Love tells me that I am to “bear all things”. When my kids are pushing me to the brink of exhaustion and back, I will bear it. When they are breaking my heart with running away, I will bear it. No matter what God calls me to do, what this ministry goes through, what battles are waged against us, I will bear it.

Love claims I will “believe all things”. When everyone tells me a certain child will never change, love believes he can. When this work tests my faith, draws me out on a wire far above where I was comfortable standing, love shouts “believe in God’s ultimate power!”. Believe in the power of love... God’s love, and my own. Believe that love can heal whatever looks too far broken. Believe that love can bring together what seems impossible. Believe in the power of our God.

Love demands that I hope all things- never loose hope. Never loose sight of what I am doing here, the vision that God has called me towards. Never loose hope in His great plans, or hope in His ultimate victory. Never loose hope that He is working, no matter what circumstances I am facing, or how hard the situation appears.

Finally friends, love endures all things.

en·dur·ance 
/enˈd(y)o͝orəns/

NOUN


1. The fact or power of enduring an unpleasant or difficult process or situation without giving way.
2. The capacity of something to last or to withstand wear and tear.
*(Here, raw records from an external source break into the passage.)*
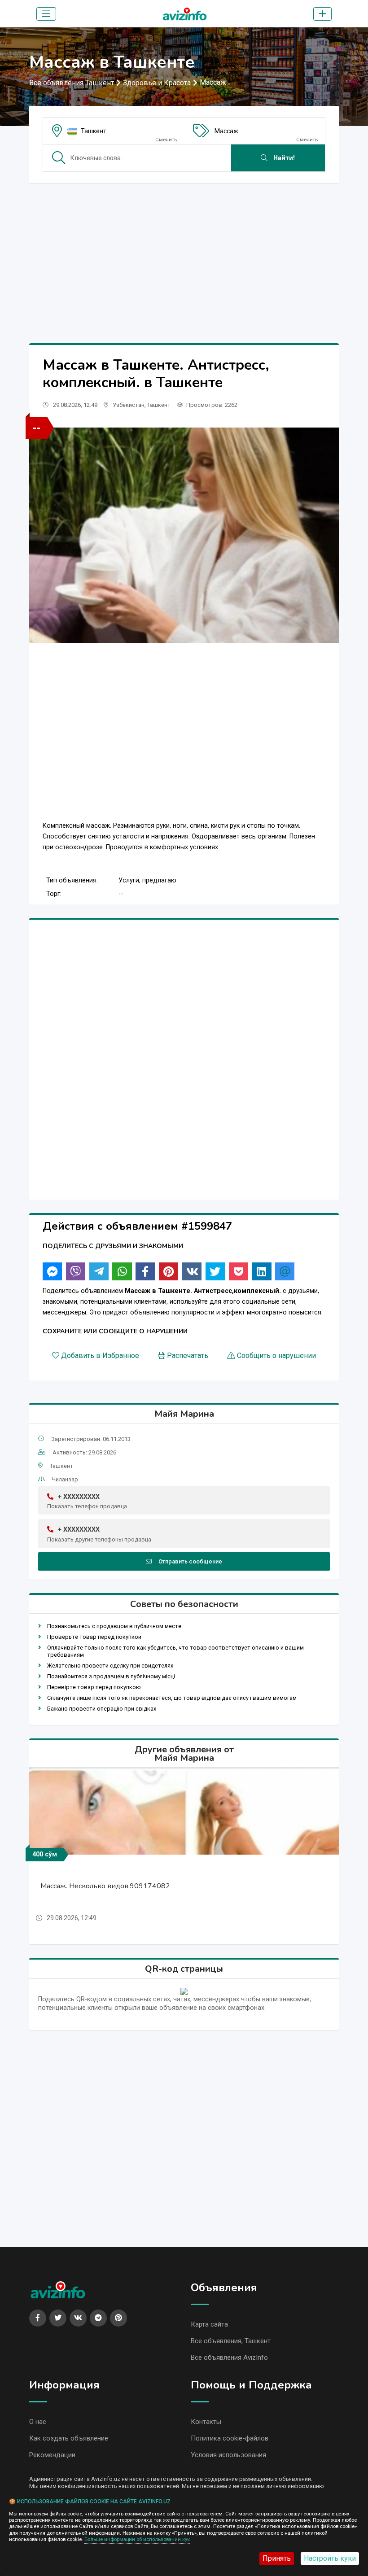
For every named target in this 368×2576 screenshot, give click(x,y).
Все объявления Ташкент (71, 83)
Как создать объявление (68, 2438)
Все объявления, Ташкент (231, 2341)
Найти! (283, 158)
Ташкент (93, 131)
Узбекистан (129, 405)
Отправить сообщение (190, 1561)
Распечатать (187, 1355)
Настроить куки (330, 2558)
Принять (277, 2558)
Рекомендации (52, 2455)
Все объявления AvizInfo (229, 2357)
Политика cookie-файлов (229, 2438)
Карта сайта (209, 2324)
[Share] (52, 1271)
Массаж (213, 82)
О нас (37, 2422)
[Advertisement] (184, 253)
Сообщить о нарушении (276, 1355)
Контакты (206, 2422)
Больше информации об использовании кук (137, 2539)
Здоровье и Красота (157, 83)
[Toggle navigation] (46, 14)
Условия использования (228, 2455)
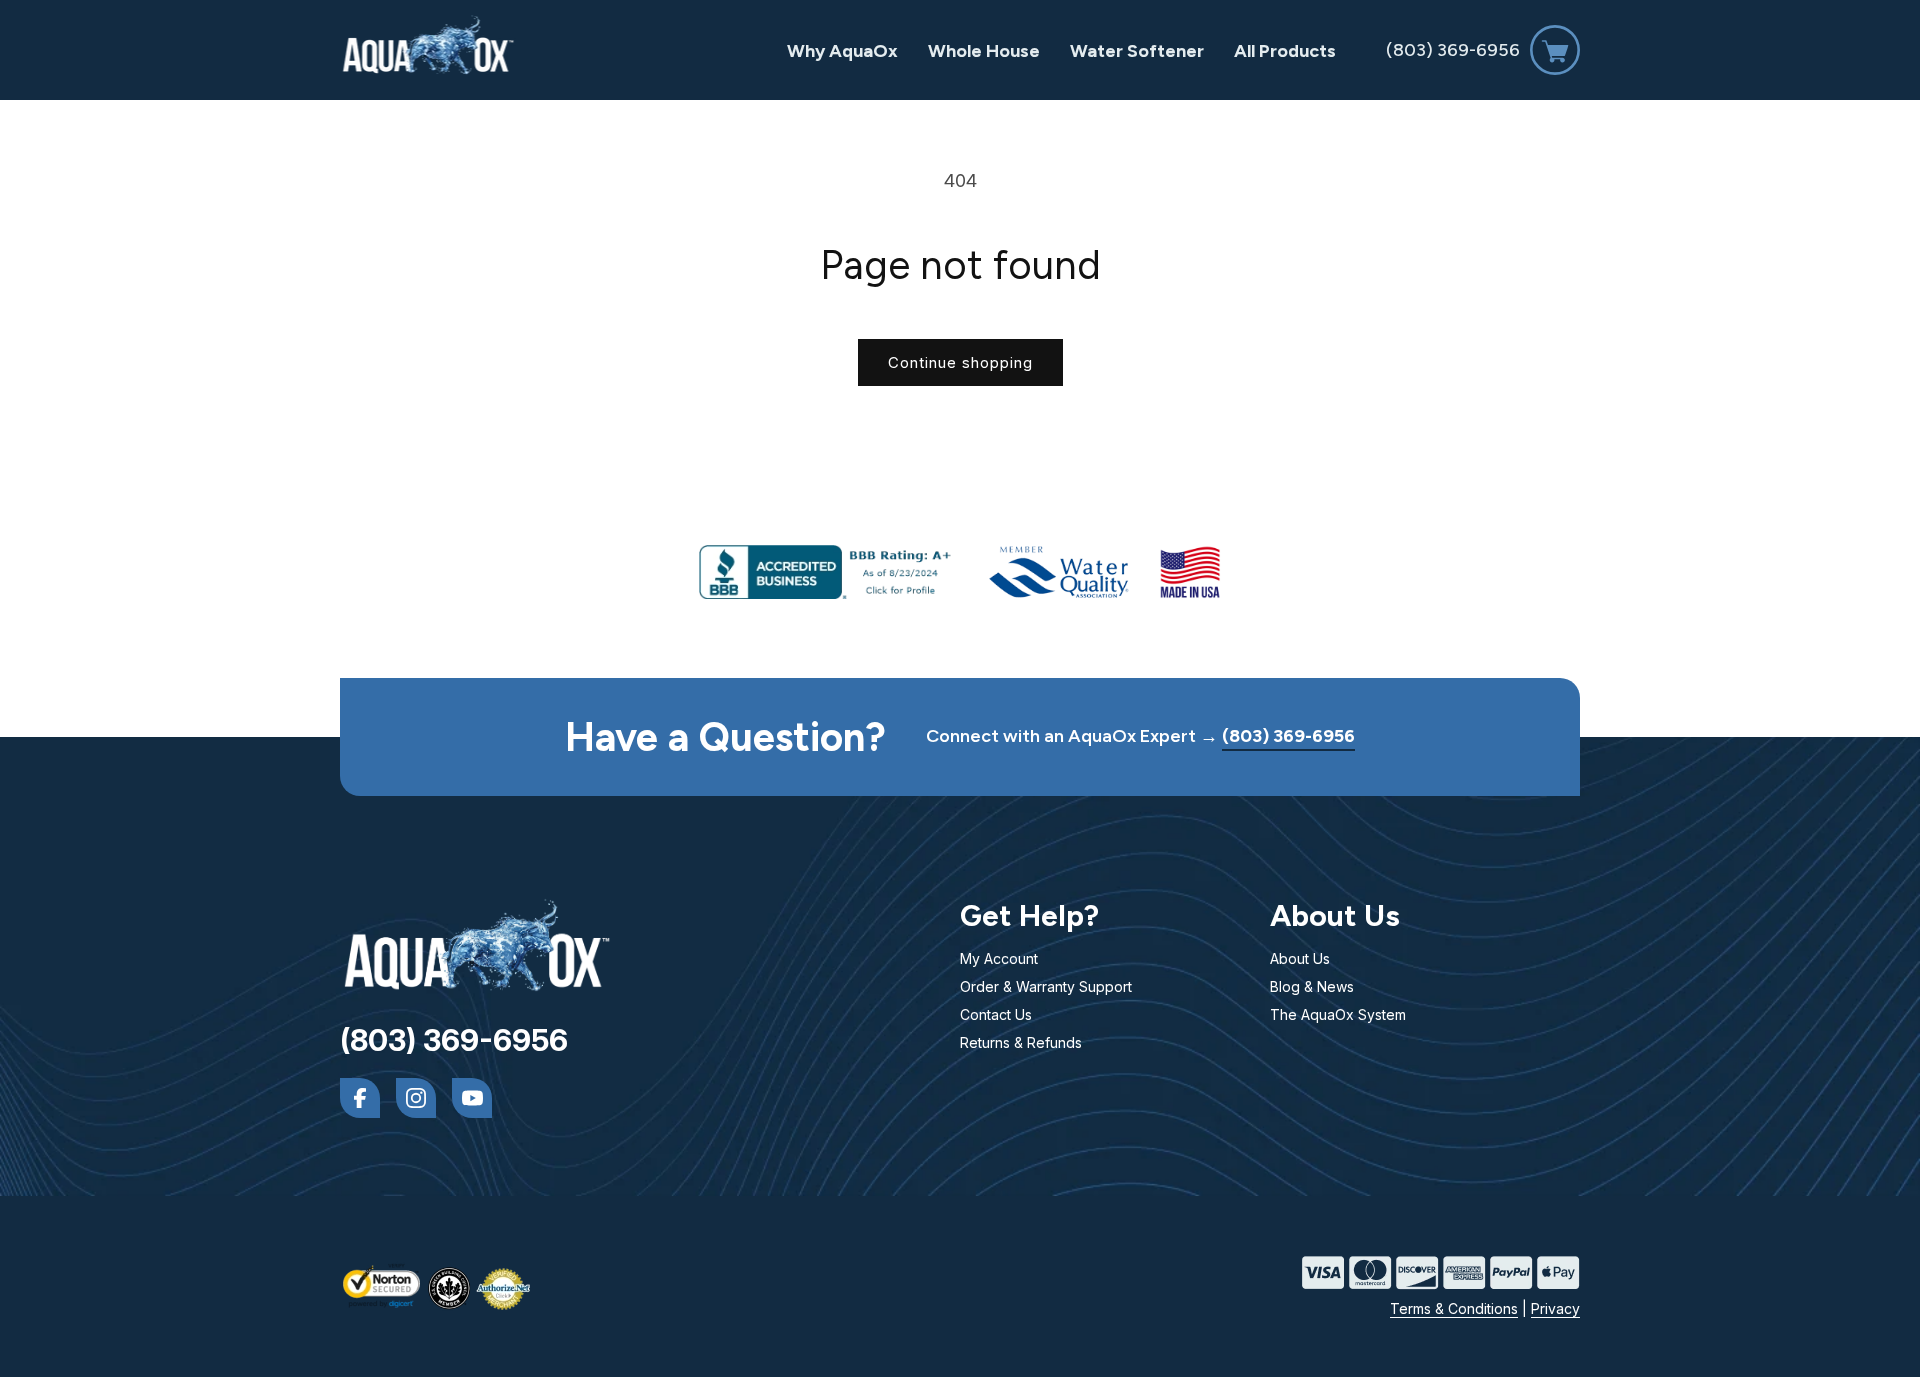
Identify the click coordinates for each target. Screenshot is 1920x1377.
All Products (1285, 51)
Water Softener (1137, 51)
This, for me, is by far the most powerful claim that love makes. It endures all things! That word, endures, is so strong. Its the power to “withstand wear and tear”. Its the power to stay strong and not give way. This claim love makes, to endure all things (not some but all things, mind you) its powerful. Hello, what does this say about love? What we should know always but sometimes forget.. love is STRONG. Stronger than our understanding. Stronger than our own faith or bodies. Love is another great paradox. It makes us weaker than anything else, breaks our hearts and tests our faith, then turns around to endures more than anything else. It can do so because its so strong, and in our weakness, we become stronger.